Kenya started relying on IPPs in 2001 for emergency power to avoid power shortages owing to lengthy dry spells that resulted in low output from hydropower dams.
So far, thermal power producers have been the stain on Kenya’s energy mix that is dominated by renewable energy sources.
So problematic has been the thermal power producers that in 2016, President Uhuru Kenyatta ordered an audit on the plants and their power purchase agreement with Kenya Power.
This was with a view of terminating PPAs that were deemed too costly for Kenyans, with the overall aim of bringing down the cost of energy.
The President then noted that “there has been a lot of cloud around signing agreements with IPPs that has cost the country heavily… those arrangements that are not cost-effective to Kenyans must be terminated – in a legal way – in the shortest time possible”.
A committee to look into the contracts was formed shortly afterwards by the Ministry of Energy.
However, it reported back that it would be too expensive to get out of these contracts.
The only cost-effective option that the country had was to wait for the contracts with the power producers to lapse – a seeming victory for the power producers, whose contracts have a life span of between 20 and 25 years.
Some of the contracts extend to beyond the year 2030, which would mean that Kenyans will continue grappling with the capacity charges for the thermal plants as well as contend with fuel cost charges on their bills for more than a decade.
According to a 2019 World Bank report, the Government motivation to review the PPAs may have been out of among the millions of households that now appreciate that thermal power plants play a major part in pushing up their power balls.
“This directive followed from a growing perception that the cost of energy from thermal plants, and particularly from IPPs, had risen too high, and from lobbying by interested developers of renewable energy projects,” said the World Bank in an April 2019 report on the power sector reforms in the country.
“With the Government very sensitive to increases in retail tariffs and the country facing the prospect of excess capacity as some delayed IPPs come online.”

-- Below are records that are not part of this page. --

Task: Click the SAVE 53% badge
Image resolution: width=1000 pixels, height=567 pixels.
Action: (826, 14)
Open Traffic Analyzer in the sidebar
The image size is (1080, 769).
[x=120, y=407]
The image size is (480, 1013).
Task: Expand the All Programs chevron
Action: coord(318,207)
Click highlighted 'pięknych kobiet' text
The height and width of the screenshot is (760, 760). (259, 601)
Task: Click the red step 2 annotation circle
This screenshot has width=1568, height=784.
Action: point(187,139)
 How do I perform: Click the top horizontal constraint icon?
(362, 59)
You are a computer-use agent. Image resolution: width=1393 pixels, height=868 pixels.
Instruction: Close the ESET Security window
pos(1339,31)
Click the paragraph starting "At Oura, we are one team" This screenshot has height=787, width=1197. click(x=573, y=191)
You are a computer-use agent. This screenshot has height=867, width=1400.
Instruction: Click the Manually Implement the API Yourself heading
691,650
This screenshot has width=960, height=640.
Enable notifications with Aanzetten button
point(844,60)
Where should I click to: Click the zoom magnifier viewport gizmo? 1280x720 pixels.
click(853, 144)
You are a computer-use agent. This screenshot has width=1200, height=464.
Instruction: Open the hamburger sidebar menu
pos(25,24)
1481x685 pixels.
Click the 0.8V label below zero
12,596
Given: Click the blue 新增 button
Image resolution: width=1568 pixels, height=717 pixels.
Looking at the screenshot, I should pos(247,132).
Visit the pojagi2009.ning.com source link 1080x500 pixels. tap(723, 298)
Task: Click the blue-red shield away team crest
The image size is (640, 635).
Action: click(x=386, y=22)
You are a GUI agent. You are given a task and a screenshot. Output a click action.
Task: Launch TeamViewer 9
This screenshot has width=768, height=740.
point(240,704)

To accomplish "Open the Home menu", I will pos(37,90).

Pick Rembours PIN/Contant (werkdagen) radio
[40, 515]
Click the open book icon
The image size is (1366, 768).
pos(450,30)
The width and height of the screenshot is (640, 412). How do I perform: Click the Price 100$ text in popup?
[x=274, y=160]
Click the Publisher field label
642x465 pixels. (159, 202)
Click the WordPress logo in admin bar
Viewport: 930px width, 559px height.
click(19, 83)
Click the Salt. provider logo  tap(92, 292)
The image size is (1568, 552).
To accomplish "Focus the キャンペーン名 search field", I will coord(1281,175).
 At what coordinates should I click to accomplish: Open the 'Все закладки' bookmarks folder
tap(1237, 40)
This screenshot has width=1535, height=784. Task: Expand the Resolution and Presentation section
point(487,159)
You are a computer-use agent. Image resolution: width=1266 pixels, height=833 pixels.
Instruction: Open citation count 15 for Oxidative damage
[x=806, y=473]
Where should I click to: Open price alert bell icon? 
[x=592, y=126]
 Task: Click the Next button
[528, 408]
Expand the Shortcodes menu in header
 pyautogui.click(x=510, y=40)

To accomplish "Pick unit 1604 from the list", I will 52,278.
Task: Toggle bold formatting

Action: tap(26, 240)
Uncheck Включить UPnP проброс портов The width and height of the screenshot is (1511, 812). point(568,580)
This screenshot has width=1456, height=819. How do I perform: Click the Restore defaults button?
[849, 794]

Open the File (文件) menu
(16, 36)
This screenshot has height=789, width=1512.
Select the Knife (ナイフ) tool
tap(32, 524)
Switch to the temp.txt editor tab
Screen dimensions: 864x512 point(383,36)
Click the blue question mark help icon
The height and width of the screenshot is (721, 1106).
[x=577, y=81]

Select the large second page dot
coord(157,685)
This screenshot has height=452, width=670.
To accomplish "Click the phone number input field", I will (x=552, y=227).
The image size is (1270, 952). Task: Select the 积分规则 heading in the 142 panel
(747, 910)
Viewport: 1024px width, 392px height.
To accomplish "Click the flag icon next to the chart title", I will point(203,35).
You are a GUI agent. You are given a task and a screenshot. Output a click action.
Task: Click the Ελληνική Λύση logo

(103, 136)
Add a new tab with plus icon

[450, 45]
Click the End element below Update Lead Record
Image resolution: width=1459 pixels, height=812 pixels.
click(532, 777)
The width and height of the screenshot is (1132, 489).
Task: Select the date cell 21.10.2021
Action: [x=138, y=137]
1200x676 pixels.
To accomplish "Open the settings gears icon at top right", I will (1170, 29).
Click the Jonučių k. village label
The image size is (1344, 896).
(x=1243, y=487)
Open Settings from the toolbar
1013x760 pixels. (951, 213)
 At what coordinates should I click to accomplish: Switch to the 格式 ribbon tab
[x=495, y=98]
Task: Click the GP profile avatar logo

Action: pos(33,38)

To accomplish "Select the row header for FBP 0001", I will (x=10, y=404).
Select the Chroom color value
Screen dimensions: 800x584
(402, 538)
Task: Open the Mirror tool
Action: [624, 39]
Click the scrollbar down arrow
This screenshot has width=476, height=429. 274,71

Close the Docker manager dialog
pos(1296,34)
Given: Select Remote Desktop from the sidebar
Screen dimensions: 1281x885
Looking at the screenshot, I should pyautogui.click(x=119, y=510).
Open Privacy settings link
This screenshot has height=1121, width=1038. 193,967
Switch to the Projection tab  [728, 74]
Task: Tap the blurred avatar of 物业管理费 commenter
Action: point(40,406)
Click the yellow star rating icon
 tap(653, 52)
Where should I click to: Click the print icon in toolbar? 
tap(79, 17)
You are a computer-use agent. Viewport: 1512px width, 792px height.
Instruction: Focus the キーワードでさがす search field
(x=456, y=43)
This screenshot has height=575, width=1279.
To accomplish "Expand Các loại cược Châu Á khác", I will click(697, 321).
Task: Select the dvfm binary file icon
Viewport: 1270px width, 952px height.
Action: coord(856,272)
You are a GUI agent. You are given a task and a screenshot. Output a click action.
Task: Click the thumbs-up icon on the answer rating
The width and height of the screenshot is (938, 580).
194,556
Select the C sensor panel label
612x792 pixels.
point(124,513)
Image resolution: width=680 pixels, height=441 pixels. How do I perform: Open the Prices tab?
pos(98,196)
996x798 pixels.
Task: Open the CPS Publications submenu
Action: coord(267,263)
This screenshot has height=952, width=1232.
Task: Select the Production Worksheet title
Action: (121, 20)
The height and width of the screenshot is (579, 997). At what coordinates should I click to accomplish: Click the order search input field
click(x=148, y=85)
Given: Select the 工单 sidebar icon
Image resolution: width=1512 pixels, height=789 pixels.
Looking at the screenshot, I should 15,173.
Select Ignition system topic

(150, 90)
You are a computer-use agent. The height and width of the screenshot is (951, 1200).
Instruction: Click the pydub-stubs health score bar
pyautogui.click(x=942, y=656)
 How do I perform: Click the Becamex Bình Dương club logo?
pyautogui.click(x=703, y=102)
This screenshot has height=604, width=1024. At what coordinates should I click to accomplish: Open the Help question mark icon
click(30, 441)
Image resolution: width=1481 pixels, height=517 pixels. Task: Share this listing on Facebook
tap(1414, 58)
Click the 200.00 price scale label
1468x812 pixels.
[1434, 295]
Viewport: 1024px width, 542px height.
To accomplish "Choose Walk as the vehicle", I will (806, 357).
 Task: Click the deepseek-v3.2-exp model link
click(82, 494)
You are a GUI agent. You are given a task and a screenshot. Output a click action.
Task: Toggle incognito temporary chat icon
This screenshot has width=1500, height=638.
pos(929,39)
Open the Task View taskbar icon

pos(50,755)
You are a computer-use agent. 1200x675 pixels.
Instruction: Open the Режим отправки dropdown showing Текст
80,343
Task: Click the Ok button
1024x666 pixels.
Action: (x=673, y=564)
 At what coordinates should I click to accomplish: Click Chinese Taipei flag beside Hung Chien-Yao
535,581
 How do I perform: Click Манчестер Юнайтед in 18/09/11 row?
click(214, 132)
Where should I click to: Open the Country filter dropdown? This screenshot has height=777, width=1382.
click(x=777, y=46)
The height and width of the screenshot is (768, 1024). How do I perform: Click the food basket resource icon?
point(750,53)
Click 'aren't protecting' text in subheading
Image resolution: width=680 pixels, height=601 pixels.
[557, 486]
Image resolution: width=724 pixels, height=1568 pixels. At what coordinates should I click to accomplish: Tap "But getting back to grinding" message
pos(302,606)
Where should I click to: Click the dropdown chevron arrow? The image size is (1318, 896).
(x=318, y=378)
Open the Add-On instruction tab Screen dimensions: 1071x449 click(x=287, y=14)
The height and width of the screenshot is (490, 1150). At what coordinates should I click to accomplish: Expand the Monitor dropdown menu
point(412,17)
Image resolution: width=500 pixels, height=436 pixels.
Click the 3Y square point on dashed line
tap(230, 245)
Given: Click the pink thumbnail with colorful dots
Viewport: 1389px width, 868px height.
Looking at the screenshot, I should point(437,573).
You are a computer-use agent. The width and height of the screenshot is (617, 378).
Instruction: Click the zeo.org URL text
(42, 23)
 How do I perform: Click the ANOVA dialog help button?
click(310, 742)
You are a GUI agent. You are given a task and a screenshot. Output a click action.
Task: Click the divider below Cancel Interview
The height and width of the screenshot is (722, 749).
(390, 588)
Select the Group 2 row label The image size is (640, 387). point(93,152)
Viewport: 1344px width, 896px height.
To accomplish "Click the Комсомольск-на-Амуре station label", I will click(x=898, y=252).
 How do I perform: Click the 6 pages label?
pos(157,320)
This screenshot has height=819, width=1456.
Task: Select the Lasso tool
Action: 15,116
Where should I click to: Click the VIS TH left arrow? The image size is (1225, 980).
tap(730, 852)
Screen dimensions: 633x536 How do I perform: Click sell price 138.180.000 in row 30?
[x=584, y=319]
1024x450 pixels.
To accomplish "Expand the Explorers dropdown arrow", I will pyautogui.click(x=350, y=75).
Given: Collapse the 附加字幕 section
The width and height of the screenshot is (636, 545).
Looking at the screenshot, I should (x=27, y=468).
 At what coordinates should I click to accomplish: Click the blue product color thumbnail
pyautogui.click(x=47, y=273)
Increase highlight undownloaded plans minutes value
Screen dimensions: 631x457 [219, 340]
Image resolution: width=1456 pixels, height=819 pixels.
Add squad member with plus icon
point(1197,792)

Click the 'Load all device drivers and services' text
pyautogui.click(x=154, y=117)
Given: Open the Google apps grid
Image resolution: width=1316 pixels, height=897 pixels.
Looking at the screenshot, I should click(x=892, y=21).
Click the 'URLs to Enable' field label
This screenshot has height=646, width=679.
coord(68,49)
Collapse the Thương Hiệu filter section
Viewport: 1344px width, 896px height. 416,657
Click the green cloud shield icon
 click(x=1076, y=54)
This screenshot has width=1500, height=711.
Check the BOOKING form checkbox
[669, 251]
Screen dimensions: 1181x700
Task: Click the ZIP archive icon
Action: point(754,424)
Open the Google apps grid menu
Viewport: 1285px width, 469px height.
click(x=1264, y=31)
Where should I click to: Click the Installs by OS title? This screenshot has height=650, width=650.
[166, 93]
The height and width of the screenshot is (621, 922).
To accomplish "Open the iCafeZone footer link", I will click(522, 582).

In the recent past, there has been a decline in thermal power producer’s installed capacity.
This is as a result of a lapse in PPAs that have not been renewed.
The installed capacity of power plants using thermal has reduced to 749 megawatts (MW) as of December 2019, according to the Economic Survey 2020. This is from a high of 833MW in 2015.
While thermal power production capacity is on the decline, there are parts of the country that will continue to rely on the expensive power producers.
Regions such as counties in the northeastern are yet to be connected to the national electricity grid owing to inadequacy in the power transmission infrastructure, which leave them with little options but thermal plants.